Multiscale alignment. For the high-resolution glass plate scans provided above, exhaustive search over all possible displacements will become prohibitively expensive. To deal with this case, implement a faster search procedure using an image pyramid. An image pyramid represents the image at multiple scales (usually scaled by a factor of 2) and the processing is done sequentially starting from the coarsest scale (smallest image) and going down the pyramid, updating your estimate as you go. It is very easy to implement by adding recursive calls to your original single-scale implementation.

For Bonus Points

Implement and test any additional ideas you may have for improving the quality of the colorized images. For example, the borders of the photograph will have strange colors since the three channels won't exactly align. See if you can devise an automatic way of cropping the border to get rid of the bad stuff. One possible idea is that the information in the good parts of the image generally agrees across the color channels, whereas at borders it does not.

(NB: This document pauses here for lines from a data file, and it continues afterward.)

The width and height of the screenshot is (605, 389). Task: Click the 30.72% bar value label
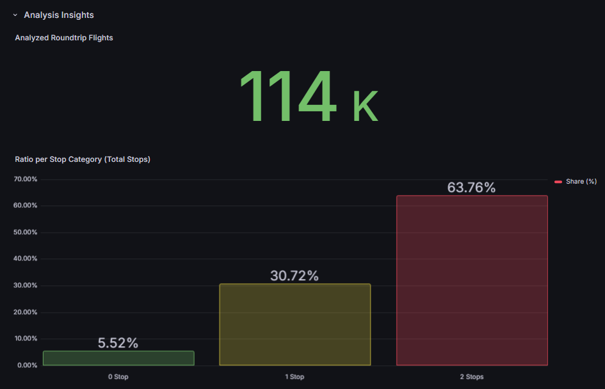coord(294,276)
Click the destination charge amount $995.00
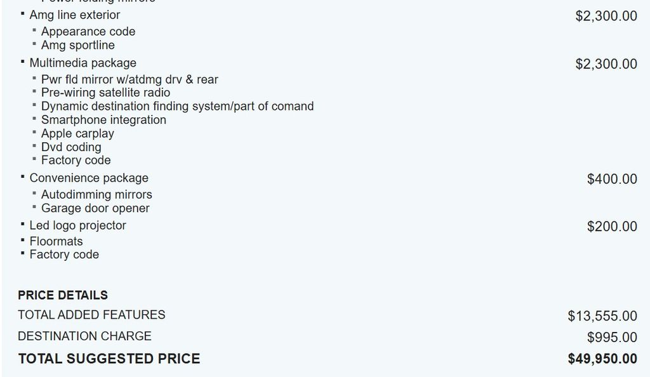Viewport: 650px width, 377px height. tap(612, 337)
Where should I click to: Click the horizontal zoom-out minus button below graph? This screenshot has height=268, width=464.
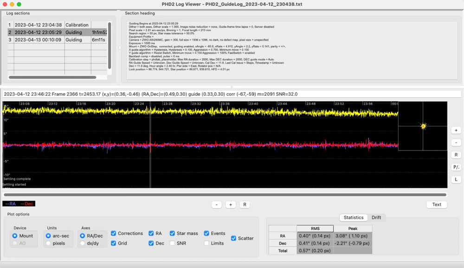pos(216,204)
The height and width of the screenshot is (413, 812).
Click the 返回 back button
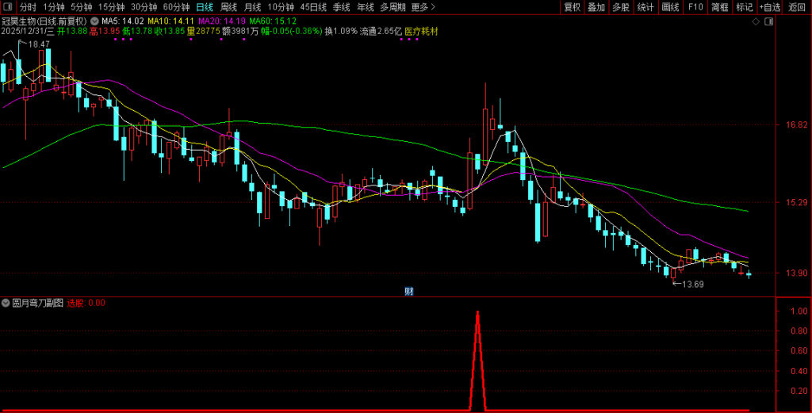pyautogui.click(x=797, y=7)
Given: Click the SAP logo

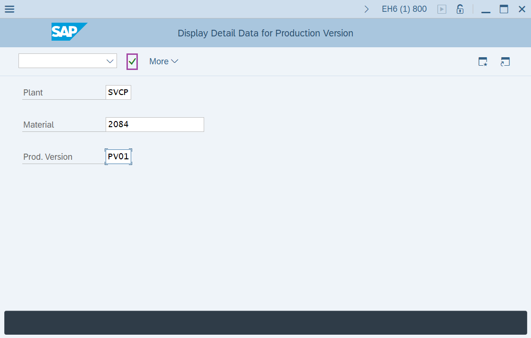Looking at the screenshot, I should coord(69,32).
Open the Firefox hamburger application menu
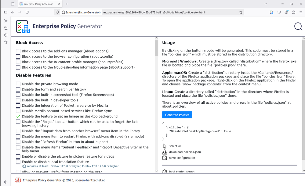 [x=301, y=12]
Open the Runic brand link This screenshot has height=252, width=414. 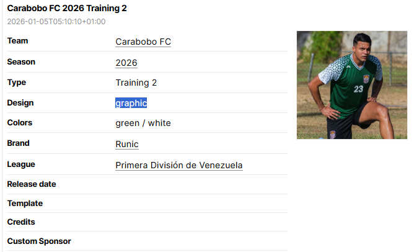coord(127,145)
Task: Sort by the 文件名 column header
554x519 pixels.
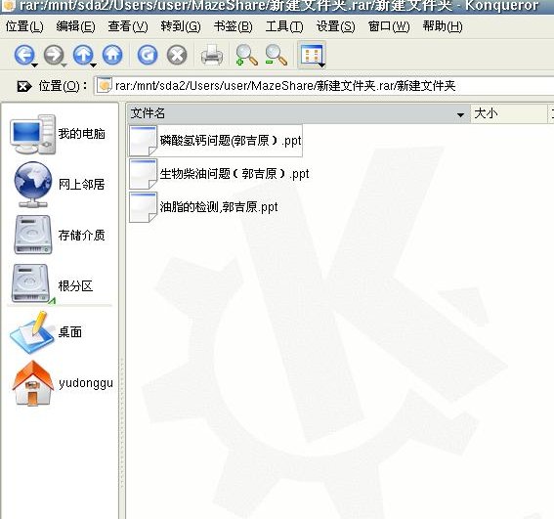Action: click(298, 113)
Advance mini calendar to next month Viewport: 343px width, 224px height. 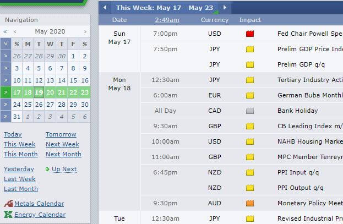pos(85,31)
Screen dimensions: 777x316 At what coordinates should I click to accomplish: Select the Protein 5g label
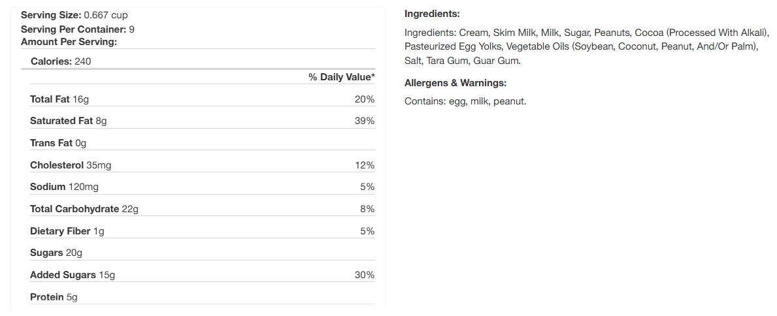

If you have other ideas for further speeding up alignment of high-resolution images, you may also implement and test those.

What to turn in

You should turn in both your code and a report discussing your solution and results. The report should contain the following:
  • A brief description of your implemented solution, focusing especially on the more "non-trivial" or interesting parts of the solution. What implementation choices did you make, and how did they affect the quality of the result and the speed of computation? What are some artifacts and/or limitations of your implementation, and what are possible reasons for them?

  • For the multiscale solution, report on its improvement in terms of running time (feel free to use an estimate if the single-scale solution takes too long to run). For timing, you can use the python time module. For example:

    import time
    start_time = time.time()
    # your code
    end_time = time.time()
    total_time = end_time - start_time

  • The output color image for every single input glass plate and the displacement vectors that were used to align the channels. Include outputs and displacements for both the six lower resolution images processed with your basic solution and the three high-resolution images aligned with the multiscale solution. When inserting results images into your report, you should resize/compress them appropriately to keep the file size manageable (under 20MB ideally) -- but make sure that the correctness and quality of your output can be clearly and easily judged. You will not receive credit for any results you have obtained, but failed to include directly in the report PDF file.

  • Any bonus improvements you attempted, with output. Any parts of the report you are submitting for extra credit should be clearly marked as such.

Submission Instructions

To submit this assignment, you must upload the following files on Canvas:

  1. Your code. The filename should be lastname_firstname_a1.py (or another Python extension).
  2. A brief report in a single PDF file with all your results and discussion following this template. The filename should be lastname_firstname_a1.pdf.
  3. All your output images in a single zip file. The filename should be lastname_firstname_a1.zip. Note that this zip file is for backup documentation only, in case we cannot see the images in your PDF report clearly enough. As stated above, you will not receive credit for any output images that are part of the zip file but are not shown (in some form) in the report PDF.

Please refer to course policies on academic honesty, collaboration, late days, etc.